Wednesday 26 June 2019

Lekki Film Festival awards for Ogidan, Imasuen others

Fashion designer Austen Aimankhur; a guest and Lekki Int'l Film Festival director, Dapo Adeniyi, 

At its inaugural edition, Lekki International Film Festival, Lagos honored Nigerian cinematographers Tade Ogidan, Lancelo Imasuen and three other film makers. Also honored during the Gala/Award ceremony of the festival are Cameroon’s Jude Fokwang, a professor in Denver, U.S; Balaraba Ramat Yakubu of Kano, who is a younger sister of the late Nigerian Head of State Murtala Mohammed; and Okhomina Joseph, a film school student.

A statement from Lekki International Film Festival listed Imasuen’s "yet to be released" work 'Family First' as recipient of the Best Film Award while Ogidan’s 'Good Statue' (currently running in cinemas) won the Best Feature Film Award. The Best Indigenous Language Film Award went to 'Palace Coup', a Hausa drama set in the early Nineteenth Century Kano and produced by Ramat Mohammed. The Best Documentary Film Award went to 'Something New In Old Town', by Fokwang which is set in contemporary Cameroon.

The Best Short Film, which went to Joseph’s ten minutes short feature titled 'Depression', according to the festival organisers, "may have beaten some of the very intense short films on the final shortlist because of the issue of great currency that is its theme."  Fokwang's 'Something New In Old Town', is set in a notorious suburb of the Cameroon capital city of Yaounde known as Old Town, which is the normal hub for prostitution and urban violence. It is also adopted as home by peasants and artisans because of their low pay and pecuniary existence. The documentary depicts Old Town peasants, former prostitutes and noble people of the poor and neglected district building a new life for themselves by forming voluntary societies with inbuilt self-support mechanisms, also with very strong social bonding. 

Ogidan’s 'Gold Statue' is a resounding social message about the aspirations of the young in society whose quest to get marvelously rich -- even in the face of grave danger to itself and at the risk of the desecration of sacred monuments and assets -- strikes at another theme of social resonance. For Imasuen’s 'Family First', bonding and the preservation of the family tie at a time of social insecurity, upheavals and economic turbulence is the focus.

The chairman of the award jury, Segun Oyekunle was until his appointment the Managing Director and CEO of Abuja Film Village. He is a consultant on African film in Los Angeles, U.S who spent nearly 30 years working in Hollywood.
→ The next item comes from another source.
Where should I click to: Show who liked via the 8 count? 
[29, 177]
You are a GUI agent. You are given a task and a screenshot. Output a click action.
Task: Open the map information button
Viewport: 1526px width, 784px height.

Other jury members are Augusta Okon, Tajudeen Agboola and Jahman Anikulapo.

Okon is a lawyer who has given her career wholly to the film industry, while in senior management at Filmhouse Cinemas. Agboola is a seasoned production and post-production expert and former editor of the African Videomaker magazine. Anikulapo is a former editor at The Guardian on Sunday and a seasoned Arts editor.


Kene Mkparu, founder Filmhouse Cinemas and Lola Onigbogi of African Movie Channel during the award night.

The winners emerged from a keen contest involving shortlist of fifteen films; two films that nearly breasted the last tape were produced by London based cinematographers. The Lekkki Film Festival which ran for four days have been attended by eminent persons, some featuring as speakers at the festival forum that ran on the second and third days. There was a Cocktail event on Day-one with insightful sharing that involved festival bigwigs like Kene Mkparu, the managing director at Komworld and founder of the Filmhouse Cinemas chain; Lola Onigbogi founder of the Africa Movie Channel; Ijeoma Ekeugo of Zenith Bank Headquarters; Tosin Bakare, president of Alliance Francaise, Lagos; Tokunboh Odebunmi founder of Obalende Suya restaurant chain and daughter of deceased Lagos industrialist Molade Okoya-Thomas; Ifeoma Anthony of Guinness; and Deji Irawo, CEO of the X2D Channel.

Other participants included numerous Nollywood stars such as Kenneth Okoli, Wole Ojo and Mercy Iyamu. Festival forum/seminar participants included Kingsley Uranta of Channels Television, Duro Oni a former Director-General of the Centre for Black and African Civilization,CBAAC and Deputy Vice-Chancellor University of Lagos; Jonathan Haynes, a professor from New York and the leading authority in African film; andTony Adah a professor at the University of Minnesota, USA, among others.